The pain was higher than I expected in my shin, and the donor site burned as expected. It feels like the worst brush burn ever! It was also leaking out of the clear dressing, so I dug into my leftover surgery supplies and added an additional dressing to keep myself dry. Extra strength Tylenol helped, and I was allowed to alternate it with ibuprofen every 3 hours.

Today, April 8th, I had the bolster dressing removed. For the first time ever, I felt faint and had to lay down till it passed. I decided not to watch after all, especially since it was painful having the stitches removed, and didn’t I look till the bolster was off. The graft looks really good except for a small spot where the skin folded. My skin was bright red around the site, which explains the pain I was having. For most people, the bolster is not painful, and I think it was the irritation around the site that was causing my discomfort. My foot/ankle were not swelled at all. Just to be on the safe side, I was put on a short course of an antibiotic, Bactrim. Daily dressing changes now commence, exactly as the daily dressings I had been doing prior to the graft.

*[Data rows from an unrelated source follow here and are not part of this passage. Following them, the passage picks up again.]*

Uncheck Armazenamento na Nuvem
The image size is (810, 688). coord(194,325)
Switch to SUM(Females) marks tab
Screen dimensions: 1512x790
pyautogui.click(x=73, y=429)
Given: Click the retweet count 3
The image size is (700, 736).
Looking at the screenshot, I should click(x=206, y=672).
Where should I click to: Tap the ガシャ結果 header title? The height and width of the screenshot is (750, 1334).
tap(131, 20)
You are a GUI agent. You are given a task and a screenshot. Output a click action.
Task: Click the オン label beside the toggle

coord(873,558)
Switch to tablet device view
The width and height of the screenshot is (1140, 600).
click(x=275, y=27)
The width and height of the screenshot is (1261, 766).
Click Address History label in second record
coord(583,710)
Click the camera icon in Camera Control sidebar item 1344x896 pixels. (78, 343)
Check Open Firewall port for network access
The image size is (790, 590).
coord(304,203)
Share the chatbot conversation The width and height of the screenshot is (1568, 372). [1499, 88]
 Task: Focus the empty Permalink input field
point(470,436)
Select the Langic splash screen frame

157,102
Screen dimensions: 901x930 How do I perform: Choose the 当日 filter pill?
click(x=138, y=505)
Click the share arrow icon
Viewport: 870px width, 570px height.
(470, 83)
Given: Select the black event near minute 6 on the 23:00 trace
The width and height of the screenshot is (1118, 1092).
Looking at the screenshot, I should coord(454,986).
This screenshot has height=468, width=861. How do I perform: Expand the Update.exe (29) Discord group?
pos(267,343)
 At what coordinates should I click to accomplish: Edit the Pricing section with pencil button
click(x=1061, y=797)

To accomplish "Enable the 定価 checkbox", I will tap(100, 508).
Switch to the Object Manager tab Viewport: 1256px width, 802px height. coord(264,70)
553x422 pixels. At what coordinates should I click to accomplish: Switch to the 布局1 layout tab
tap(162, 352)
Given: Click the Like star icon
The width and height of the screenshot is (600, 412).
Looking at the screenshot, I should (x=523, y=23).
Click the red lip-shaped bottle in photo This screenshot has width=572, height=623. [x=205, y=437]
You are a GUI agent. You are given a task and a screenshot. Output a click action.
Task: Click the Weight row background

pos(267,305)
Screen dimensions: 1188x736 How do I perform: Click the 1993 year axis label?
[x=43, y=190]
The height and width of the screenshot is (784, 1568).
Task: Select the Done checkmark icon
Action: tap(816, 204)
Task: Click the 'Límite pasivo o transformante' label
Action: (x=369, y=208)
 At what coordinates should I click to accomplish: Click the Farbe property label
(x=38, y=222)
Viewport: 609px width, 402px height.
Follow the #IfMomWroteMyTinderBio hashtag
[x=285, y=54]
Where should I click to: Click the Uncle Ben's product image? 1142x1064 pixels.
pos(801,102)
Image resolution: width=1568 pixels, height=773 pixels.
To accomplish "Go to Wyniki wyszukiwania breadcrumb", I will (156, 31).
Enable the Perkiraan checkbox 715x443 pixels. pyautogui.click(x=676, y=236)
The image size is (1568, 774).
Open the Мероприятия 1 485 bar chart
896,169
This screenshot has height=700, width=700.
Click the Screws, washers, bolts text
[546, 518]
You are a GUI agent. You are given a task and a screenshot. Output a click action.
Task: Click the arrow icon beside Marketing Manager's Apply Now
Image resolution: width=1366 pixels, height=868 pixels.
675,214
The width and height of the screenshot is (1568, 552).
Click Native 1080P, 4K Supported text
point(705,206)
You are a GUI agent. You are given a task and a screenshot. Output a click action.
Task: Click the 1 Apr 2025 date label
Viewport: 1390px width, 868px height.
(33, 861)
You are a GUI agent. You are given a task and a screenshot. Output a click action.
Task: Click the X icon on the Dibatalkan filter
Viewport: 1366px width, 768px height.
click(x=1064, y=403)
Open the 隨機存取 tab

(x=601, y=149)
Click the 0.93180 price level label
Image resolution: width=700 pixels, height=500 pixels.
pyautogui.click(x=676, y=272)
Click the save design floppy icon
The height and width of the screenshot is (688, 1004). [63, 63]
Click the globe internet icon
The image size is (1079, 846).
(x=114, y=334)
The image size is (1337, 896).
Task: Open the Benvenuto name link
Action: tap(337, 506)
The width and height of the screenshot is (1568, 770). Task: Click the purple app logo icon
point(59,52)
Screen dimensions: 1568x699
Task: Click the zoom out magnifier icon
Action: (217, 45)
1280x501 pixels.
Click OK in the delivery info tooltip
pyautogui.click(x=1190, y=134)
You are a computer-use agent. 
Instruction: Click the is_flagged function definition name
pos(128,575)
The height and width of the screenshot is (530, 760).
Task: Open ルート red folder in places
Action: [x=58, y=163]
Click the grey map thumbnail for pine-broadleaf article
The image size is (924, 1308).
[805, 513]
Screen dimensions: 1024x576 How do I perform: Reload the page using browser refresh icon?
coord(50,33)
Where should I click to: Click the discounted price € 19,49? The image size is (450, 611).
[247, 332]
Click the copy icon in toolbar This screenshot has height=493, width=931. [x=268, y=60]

The clear dressing was removed from the donor site, and the top of the Xeroform was blotted dry with gauze (it was slimy). This is to remain, without any other dressing on top, until it dries and the new skin “pushes” it off. I can trim the Xeroform as it dries and curls around the edges. The directions were to go home and use a hair dryer on the cool setting to dry the Xeroform. The more it gets to dry, the better. I worked with my skirt hiked up my right leg all day, and it’s looking a lot better – drier already.

I go back in a week just for a quick eyeball check, and then a week later for a surgeon checkup. And then a week after that I have all-day appointments at the Block Center. I’m so excited to fill in the pieces of the puzzle surrounding nutrition, exercise, etc. I even have an appointment with Dr. Block at the end of the day. I think I’ll take my book for his autograph! Cancer won’t stand a chance after I make the changes that are recommended to me that day!!

Hello Tissue!

I had to post right away with my great news! I just did my dressing change, and the bone is COMPLETELY covered with tissue! Woo-hoo!! I can still see the drill holes, but there’s tissue all around them. It has some distance to grow to reach skin level, but I can live with a divot in my shin :-). I wish I could post a picture, but then you wouldn’t be able to eat your lunch! Ha! Thanks once again for ALL of your positive energy, prayers, and pixie dust!